15:23 12 Agosto 2025

METEO: cambia tutto dopo il 20, TEMPORALI ed aria più FRESCA su molte regioni

Confermiamo in questa sede un cambiamento del tempo che dovrebbe avvenire indicativamente attorno al 20 agosto. Previsto un calo termico e l'arrivo di temporali anche intensi su diverse regioni.

METEO: cambia tutto dopo il 20, TEMPORALI ed aria più FRESCA su molte regioni

Caldo africano ai titoli di coda? Non ancora

L’estate italiana è attualmente sotto il dominio di un vasto anticiclone di matrice africana, che continua a pompare aria rovente sulla nostra penisola, regalando giornate di sole intenso ma anche una calura opprimente e un’atmosfera quasi stagnante. Tuttavia, questa imponente fortezza di alta pressione inizia a mostrare i primi, timidi segnali di scricchiolio. I temporali di calore che si svilupperanno nelle ore pomeridiane sui rilievi alpini e appenninici nei prossimi giorni ne sono la testimonianza più evidente. Attenzione, però: si tratterà di fenomeni passeggeri, i cui benefici termici saranno effimeri e strettamente circoscritti alle aree interessate dagli scrosci. Non illudiamoci, dunque: il grande caldo non ha ancora le ore contate e l’alta pressione si manterrà ben salda sull’Italia almeno fino al prossimo fine settimana.
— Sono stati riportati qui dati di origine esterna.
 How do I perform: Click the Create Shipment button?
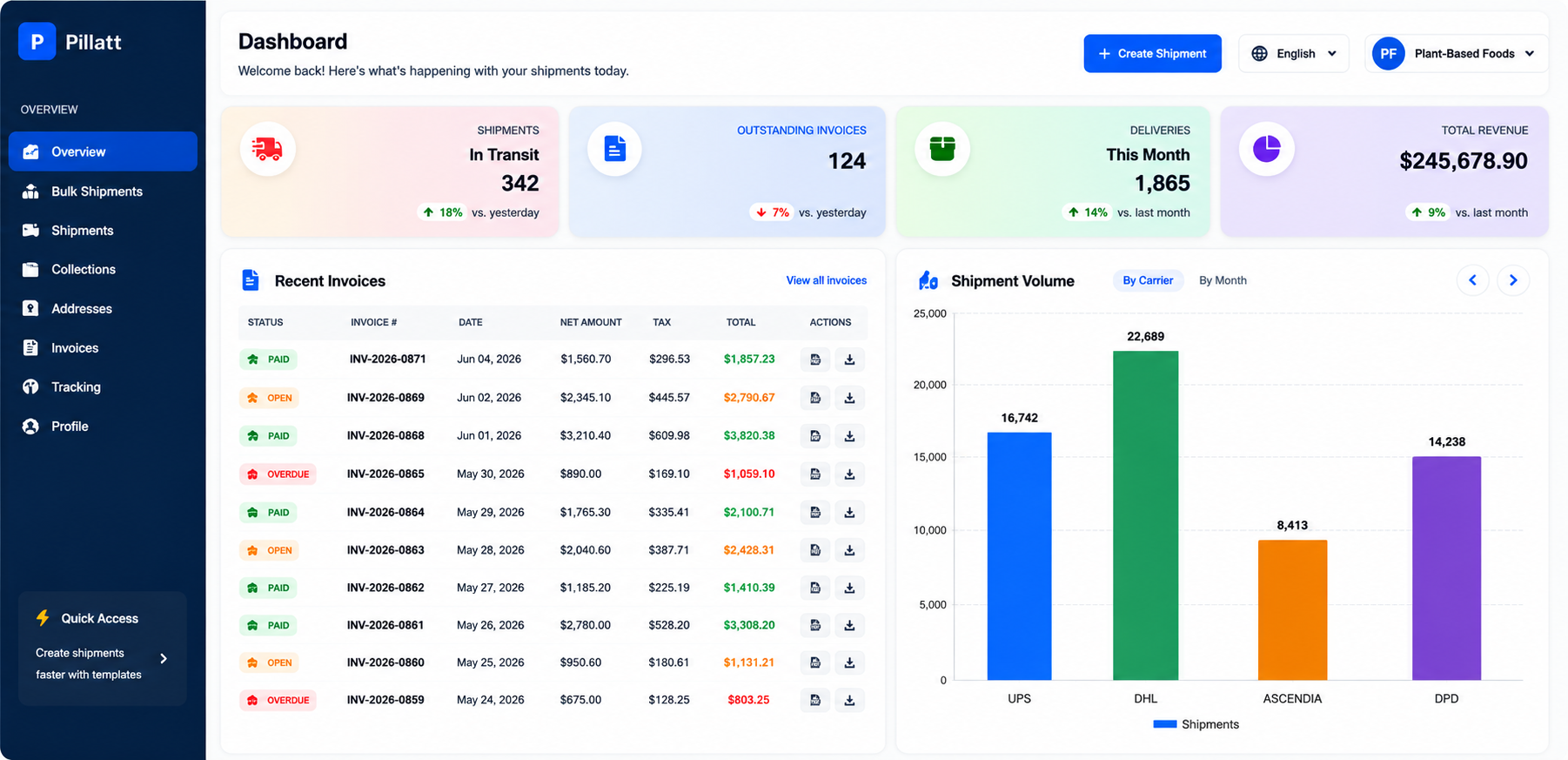(1152, 54)
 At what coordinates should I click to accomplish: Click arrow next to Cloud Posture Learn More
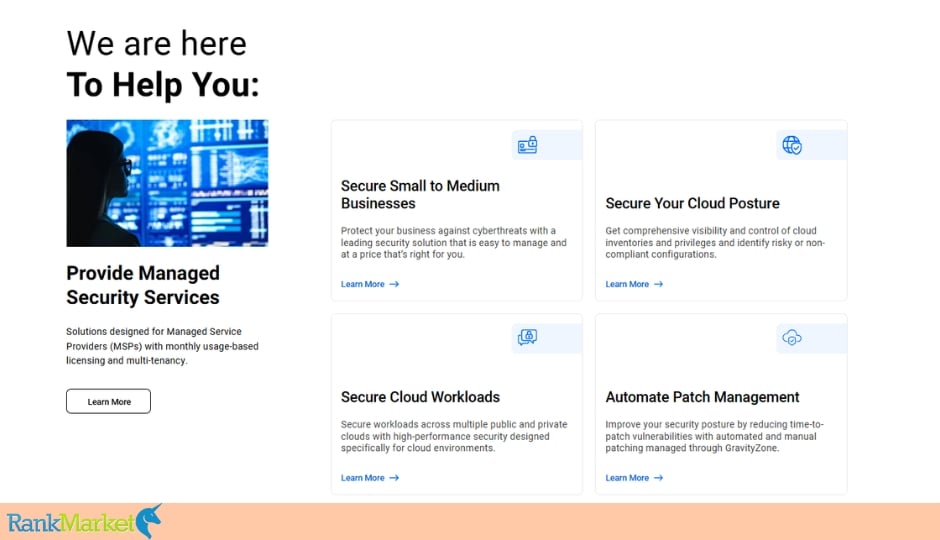[x=658, y=284]
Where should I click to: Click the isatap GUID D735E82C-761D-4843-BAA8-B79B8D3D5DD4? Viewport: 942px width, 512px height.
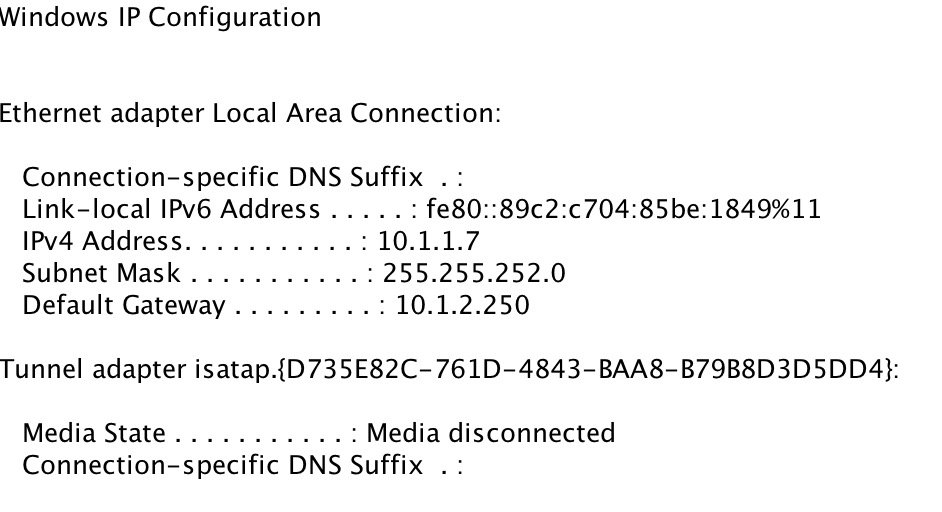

La svolta del 20 agosto: i primi segnali di cambiamento

Per assistere a un cambiamento più tangibile e diffuso, dovremo pazientare ancora un po’. La data da cerchiare in rosso sul calendario è quella di mercoledì 20 agosto, quando l’egemonia dell’anticiclone inizierà finalmente a vacillare in modo più concreto. I modelli matematici, e in particolare la media degli scenari del modello americano GFS, iniziano a delineare una via d’uscita.

Per quella data, infatti, si prevede una prima, seppur parziale, attenuazione della massa d’aria calda in quota. Il caldo intenso si attenuerà sensibilmente sulle regioni settentrionali, anche grazie a possibili temporali sparsi che renderanno l’aria decisamente più respirabile. Resterà invece ancora intenso su parte del Centro, al Sud e sulle Isole, dove saranno ancora probabili picchi termici di tutto rispetto.

La fine dell’ondata di calore: cosa ci attende per il 23 agosto

Lo sguardo si spinge fino a sabato 23 agosto, e lo scenario appare radicalmente trasformato, segnando quella che potremmo definire la fine ufficiale dell’egemonia del caldo africano su gran parte del Paese.

L’aria più fresca, di origine atlantica, riuscirà finalmente a penetrare in modo più deciso sul Mediterraneo, scalzando l’aria rovente preesistente. Assisteremo così alla fine del caldo intenso al Nord, al Centro e su buona parte del Meridione. Le temperature si porteranno su valori decisamente più sopportabili, per poi raggiungere livelli gradevoli, soprattutto al Settentrione. Solo le regioni dell’estremo Sud e la Sicilia potrebbero vivere un’ultima coda di calura.

Arrivano i temporali: ecco le zone più a rischio

Il cambio di circolazione atmosferica non porterà solo un calo delle temperature, ma anche il ritorno di condizioni di instabilità. La mappa della probabilità di precipitazioni per sabato 23 agosto è eloquente – In blu probabilità di pioggia bassa (sotto al 25%), in verde medio-bassa (fra 25 e 50%), in giallo medio-alta (fra 50 e 75%) e in rosso alta o molto alta” (oltre il 75%).

Con l’ingresso dell’aria più fresca e instabile, la probabilità di fenomeni temporaleschi si farà tra media ed elevata su gran parte del Nord e del Centro. Le aree più esposte a rovesci e temporali, anche di forte intensità, saranno in modo particolare la fascia alpina, prealpina e le pianure settentrionali, ma l’instabilità potrebbe estendersi anche a molte regioni centrali. Scenario opposto al Meridione e sulle Isole, dove la stabilità atmosferica dovrebbe persistere, con una probabilità di piogge che rimarrà ancora bassa o del tutto assente.